Ask for their social media feeds
On the topic of Instagram, most artists and shops use the platform to showcase their work and explain the style they’re best at or most comfortable with. Let this guide you in selecting artists and shops to call about an appointment. It will save everyone time and, perhaps, frustration if you don’t call an artist about an abstract seascape who only big, bold, Sailor Jerry-esque tattoos. Another great thing about Instagram is that the answers to your questions may already be on their feed or in their Saved Stories. Is there a Q&A at the top? Click through before calling the artist–and never DM unless their profile says they’re cool with it, as most aren’t.
Ask about their artistic process
You may also want to know exactly how they tattoo. If you’re new to the scene, artists will usually make a stencil of your design and, using washable ink, transfer that stencil onto your skin. However, some artists, like Valentine, prefer to use stencils only for the main part of a design while freehand-designing the background and finer details. But again, this varies by artist and depends entirely on your selected artwork.
If you’re looking for a tattoo cover-up, make sure you’re upfront about it and send pictures before your appointment, unless the artist or shop requests an in-person consult. Cover-ups take longer and will always be bigger than the original. It will likely be much bolder and, possibly, more colorful than the original. Ask what your options are.

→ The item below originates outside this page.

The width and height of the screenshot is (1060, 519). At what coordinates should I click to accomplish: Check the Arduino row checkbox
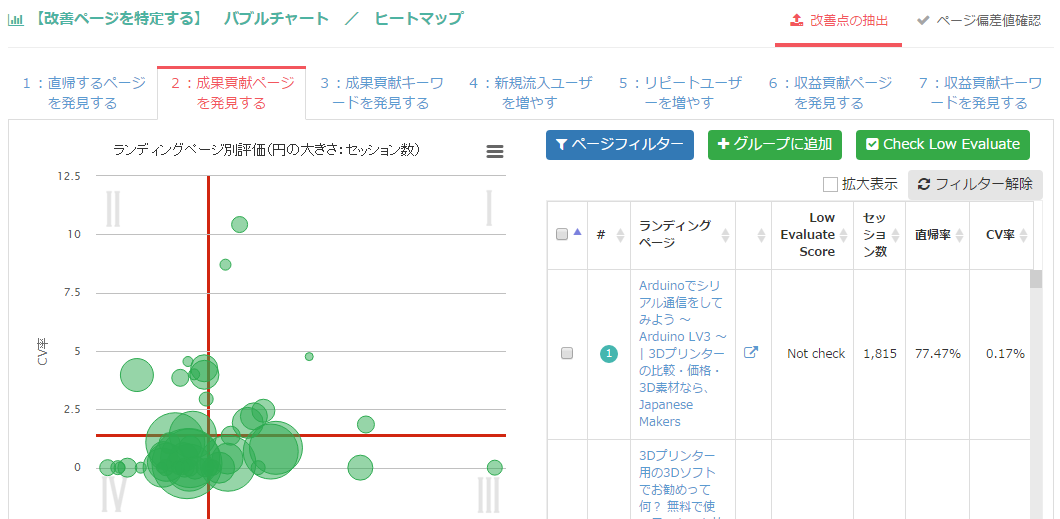[x=567, y=354]
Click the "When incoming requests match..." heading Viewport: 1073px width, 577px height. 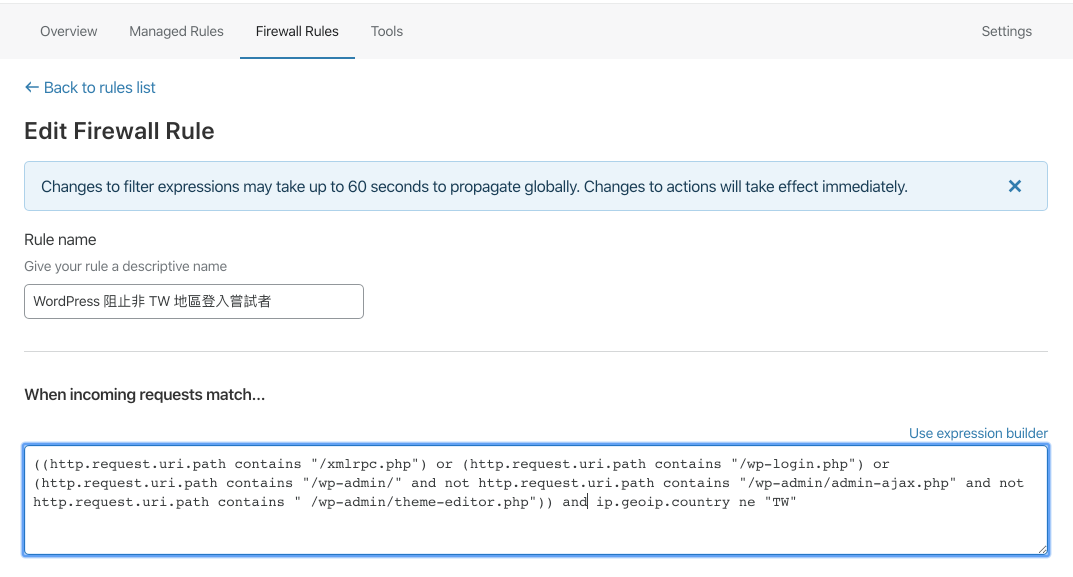click(x=144, y=395)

Ask about hygiene and aftercare
You’ll also want to have a few questions to ask your tattoo artist before booking your appointment related to hygiene, potential allergies, and aftercare. While online reviews aren’t always the most reliable, do a quick internet search to see if any major red flags pop-up about the artist or the shop you’re looking to visit. You can also confirm with your city or state’s licensing board that the shop is credentialed and, from there, see any health violations that have been assessed.

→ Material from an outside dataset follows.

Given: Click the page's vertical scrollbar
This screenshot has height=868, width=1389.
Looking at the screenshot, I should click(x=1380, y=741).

Remember, someone will be poking a needle into your skin many times over. Cleanliness is your biggest concern. Don’t be afraid to ask how the shop sterilizes their instruments and, once you’re in the chair, make sure you see the artist remove a new needle from its packaging and put on fresh gloves. Most artists will actually explain their set up as they’re doing it to ease your mind. You may also want to ask about the ingredients in their inks, especially if you have any allergies. Unfortunately, these answers may be muddled, as tattoo ink isn’t regulated.
Other things you may never think to ask: what to wear (loose clothing with easy access to the spot for your tattoo), should you eat (yes, have a meal and come hydrated–not hungover), do you need an ID (yes; don’t leave home without it), can you bring someone with you (one is usually OK, but no more out of respect for other clients), can you bring your child (get a babysitter and have some you-time), what if you have your period (try to book an appointment when you don’t; it will be less painful and your blood won’t be as thin).
After you get your tattoo and are healing, should anything look suspect, reach out to the shop or artist to address any concerns. If something like an infection arises, you’ll want to consult both your artist and your doctor.